** Opening DATASET EXCERPTS block **

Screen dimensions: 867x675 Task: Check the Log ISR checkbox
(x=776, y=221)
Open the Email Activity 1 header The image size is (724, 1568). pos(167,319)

** Closing DATASET EXCERPTS block **
** Opening DATASET EXCERPTS block **

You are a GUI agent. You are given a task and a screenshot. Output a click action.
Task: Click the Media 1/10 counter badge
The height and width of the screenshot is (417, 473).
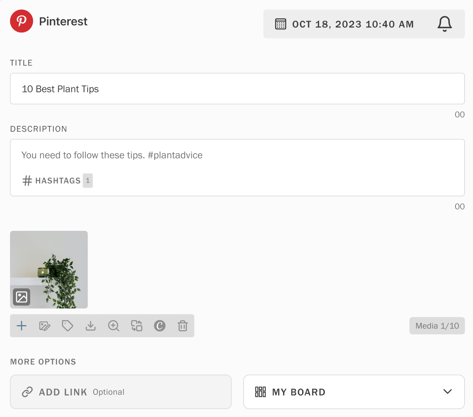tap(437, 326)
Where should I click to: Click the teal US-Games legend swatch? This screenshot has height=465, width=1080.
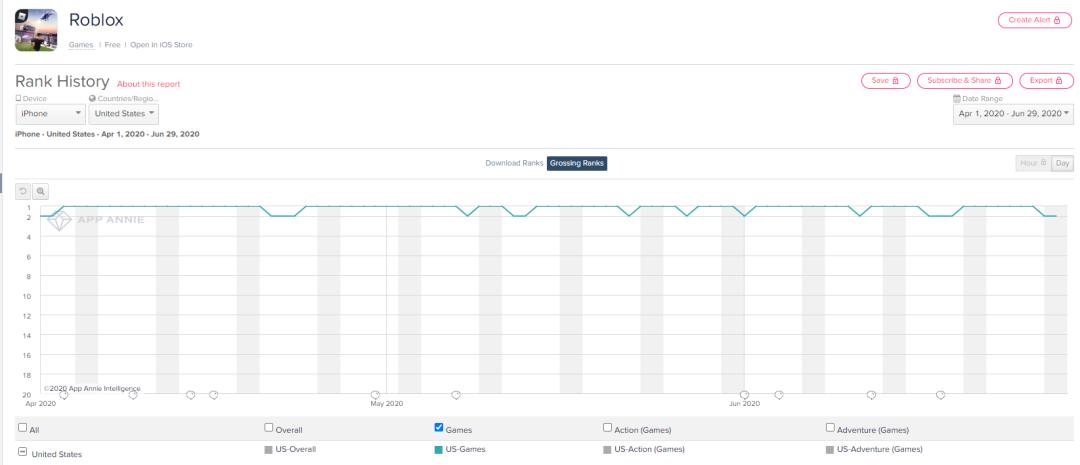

** Closing DATASET EXCERPTS block **
** Opening DATASET EXCERPTS block **

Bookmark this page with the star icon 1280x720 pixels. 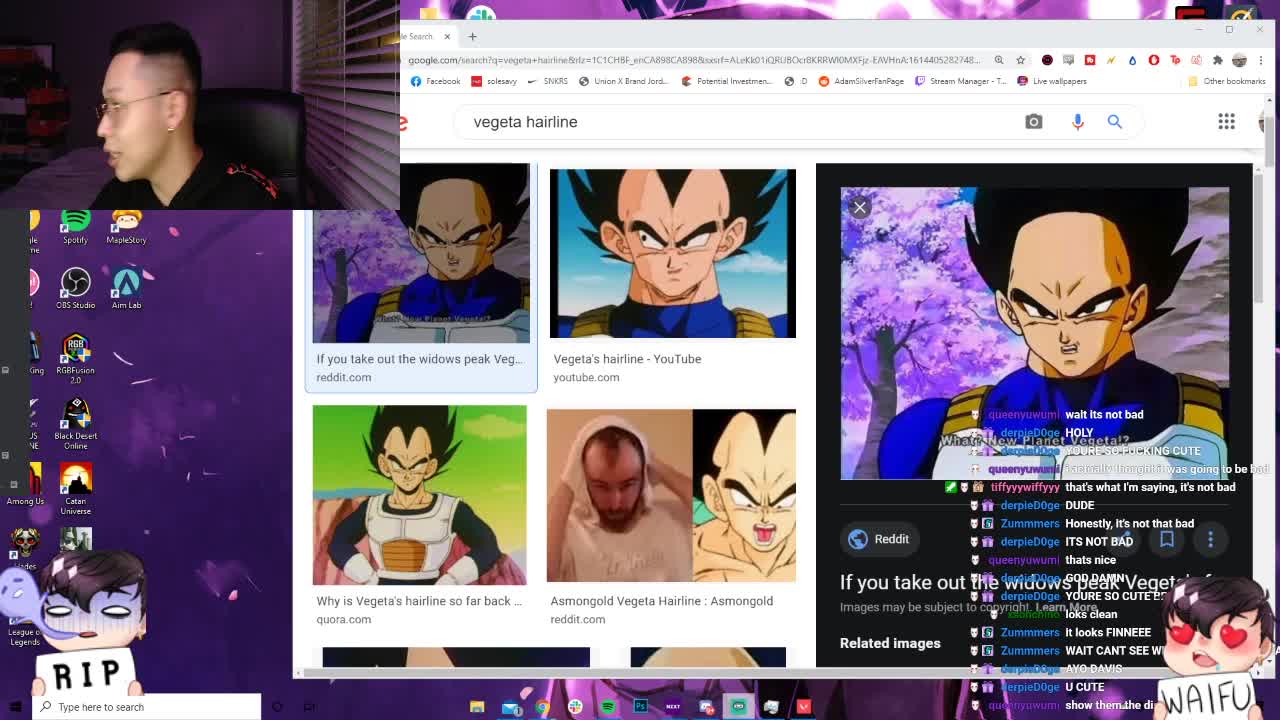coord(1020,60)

** Closing DATASET EXCERPTS block **

## WORK REQUEST
Copy the entries above exactly, but only the stretch from the line containing "Task: Click the Media 1/10 counter badge" through the line containing "Where should I". Keep both end lines; drop the pictures.

## PROBLEM SOLUTION
Task: Click the Media 1/10 counter badge
The height and width of the screenshot is (417, 473).
tap(437, 326)
Where should I click to: Click the teal US-Games legend swatch? This screenshot has height=465, width=1080.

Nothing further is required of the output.